The Brewers are 10 games behind the first-place Cardinals in the National League Central before the season is three weeks old. They entered Saturday last in the Majors with a .578 OPS and tied for 28th with a 4.77 ERA.
They have lost 10 of their last 11 games, and have played six series this season without winning any of them. Braun, who is batting .230 and slugging .279, offered a simple solution.
"Show up positive, optimistic. Continue to believe," he said. "Continue to show up every day in a good place, hoping that that's the day we turn it around. That's all we can do."

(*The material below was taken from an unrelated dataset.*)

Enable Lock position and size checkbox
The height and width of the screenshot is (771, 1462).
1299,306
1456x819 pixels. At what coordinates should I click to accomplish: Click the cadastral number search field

Braun, who says he is healthy but fighting bad habits formed over two seasons fighting a thumb injury, had his best chance to change the team's fortunes in the sixth inning, when he batted with two runners aboard, one out and the Brewers training by two runs. He struck out looking against St. Louis reliever Matt Belisle on a pitch many in Milwaukee's dugout was below the strike zone.
Braun said he had not viewed a replay.
"I'm disappointed that I continue to swing the bat so terribly, and in that situation take a pitch that was obviously a borderline pitch," he said.
He added "I think every day that we lose, we're surprised. We show up every day optimistic and hope that's the day we turn it around, and we just haven't found a way to do it yet. I think it's important that we try to separate our offense from our defense from our baserunning."
That has proven a challenge during the current homestand. In the second inning Saturday, Brewers shortstop Jean Segura spotted the Cardinals a run when he tried to prevent Kolten Wong from getting to third base on an RBI triple and threw past Aramis Ramirez for a run-scoring error. It was one of two errors for the Brewers, who have committed 17 errors in 18 games.
Two innings later, Segura made the Brewers' latest baserunning mistake. He was at first base when Gerardo Parra popped a bunt to Cardinals second baseman Wong, and Segura made no attempt to get back to the bag. It baffled manager Ron Roenicke, who directed questions to Segura.
"I thought [Wong] was further back," Segura said later.
Brewers principal owner Mark Attanasio earlier in the week said he was not imminently considering a change of manager or general manager. The fifth-year manager, Roenicke, has expressed displeasure with the Brewers' sloppy play.
"That can happen at any time; it doesn't matter what the record is," Roenicke said. "But certainly you don't want to see that when we're trying to create things, trying to get something going. Then we do those things."